Collected data:
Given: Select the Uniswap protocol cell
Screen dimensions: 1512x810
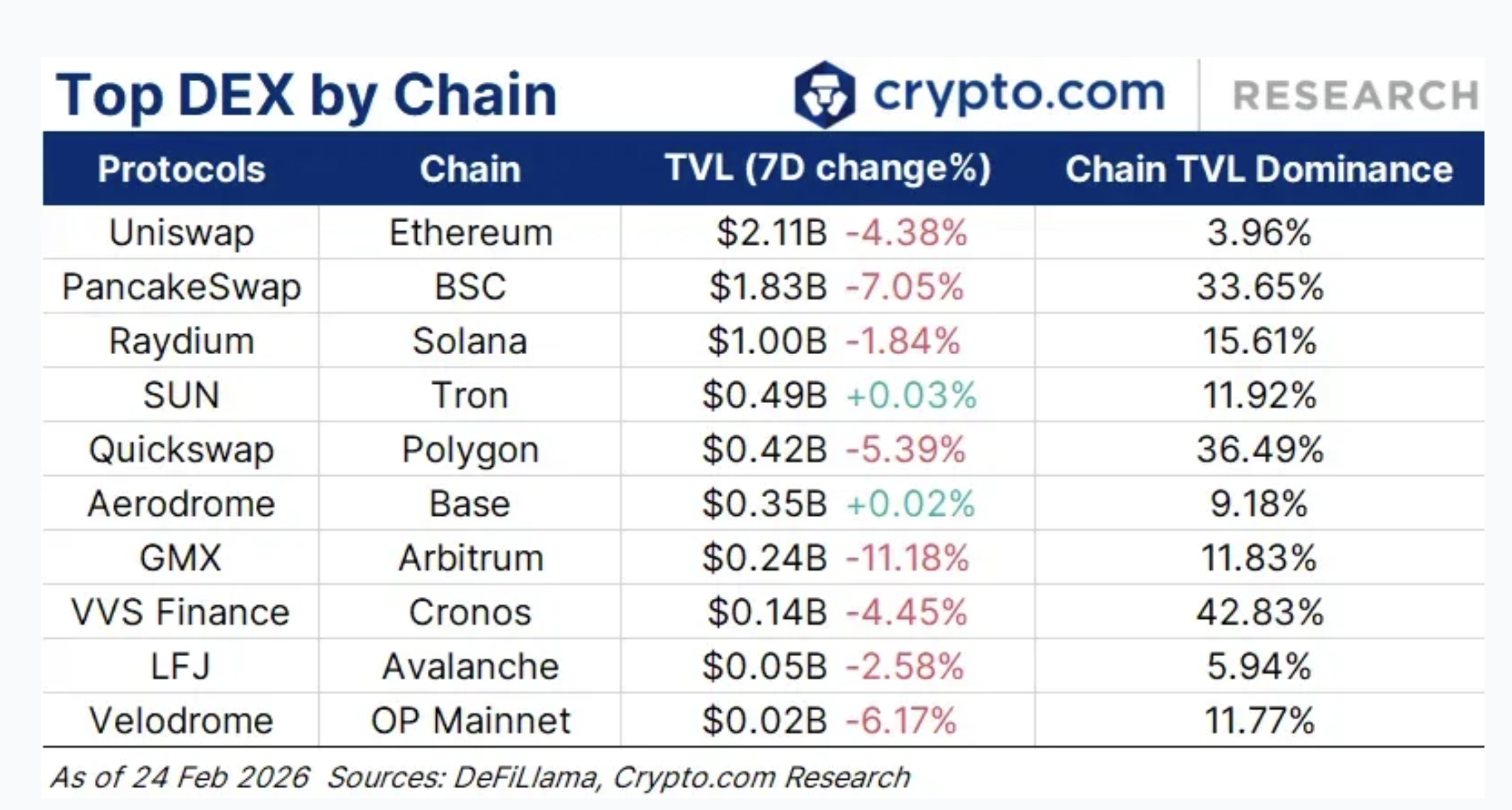Looking at the screenshot, I should (182, 232).
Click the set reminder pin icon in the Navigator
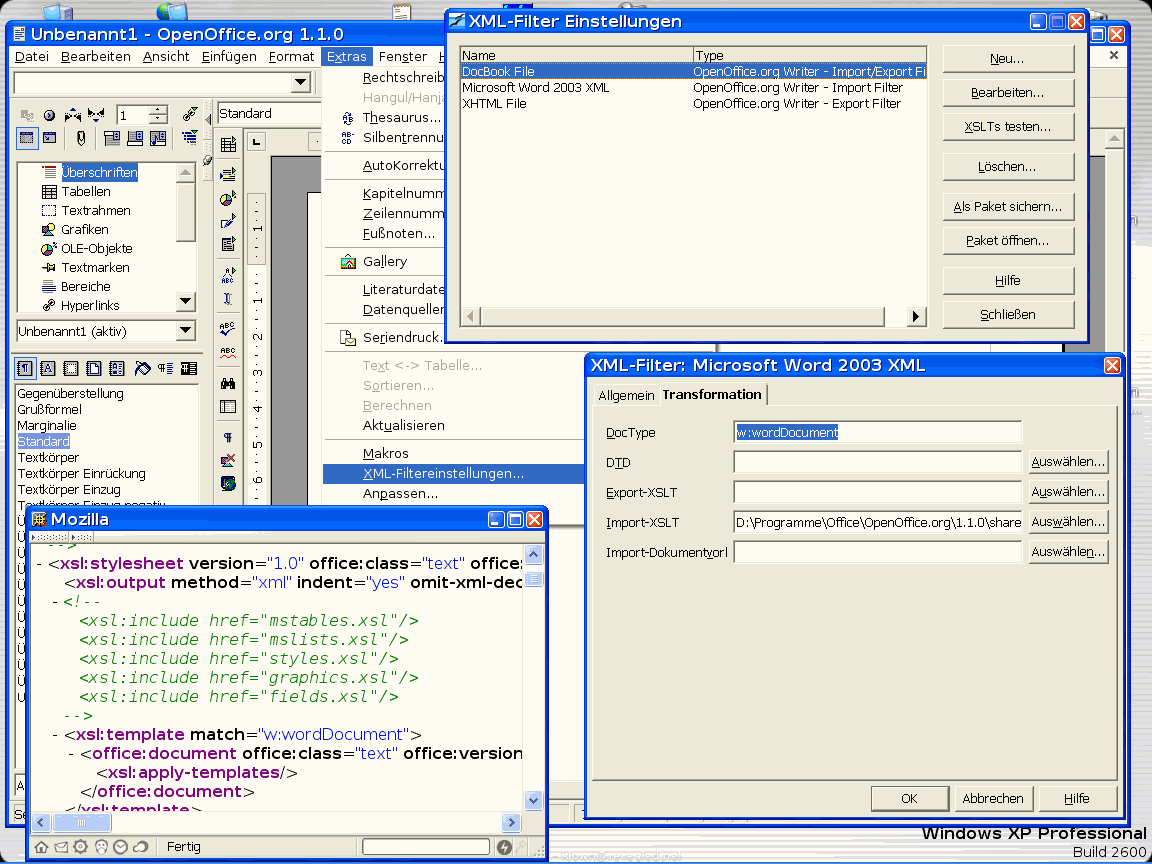1152x864 pixels. pyautogui.click(x=80, y=138)
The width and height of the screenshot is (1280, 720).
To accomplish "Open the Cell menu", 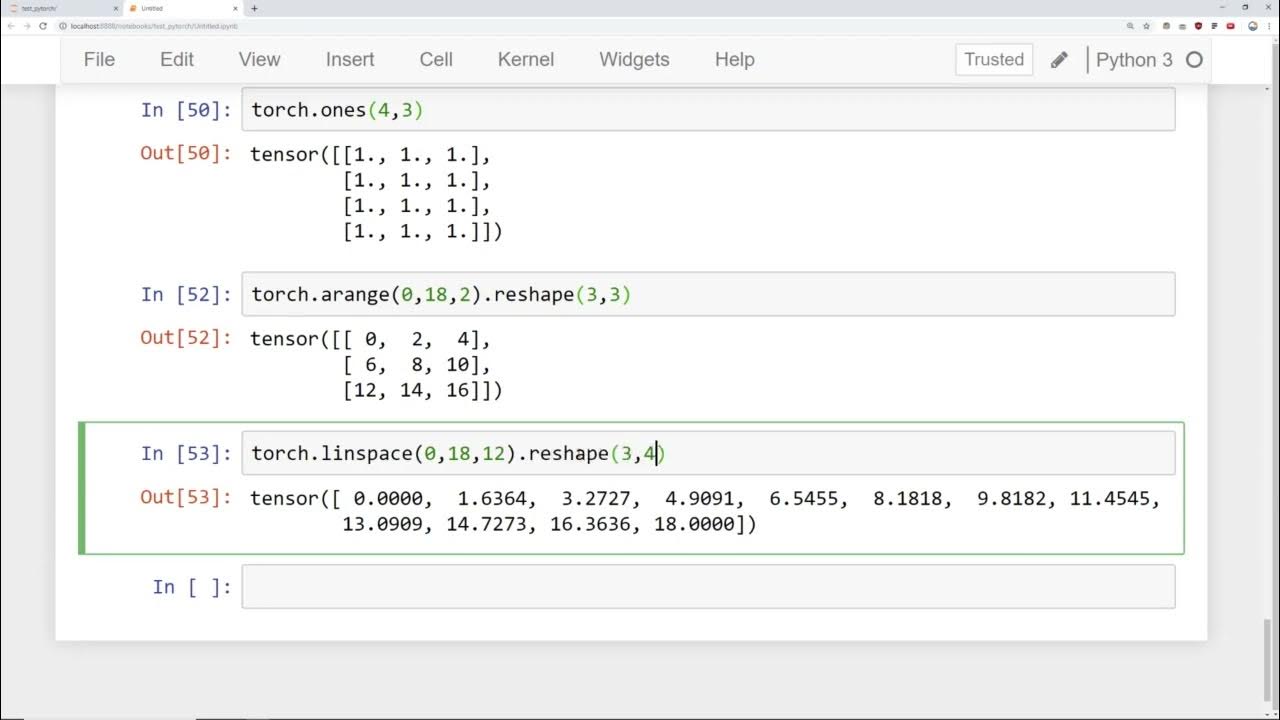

§ **WHAT THE EXERCISE ASKS**
What is needed is an exact copy of only the lines from the line containing "The width and" through the last line of the entries, inclusive, without the pictures.

§ **ANSWER TO THIS EXERCISE**
The width and height of the screenshot is (1280, 720).
To accomplish "Open the Cell menu", 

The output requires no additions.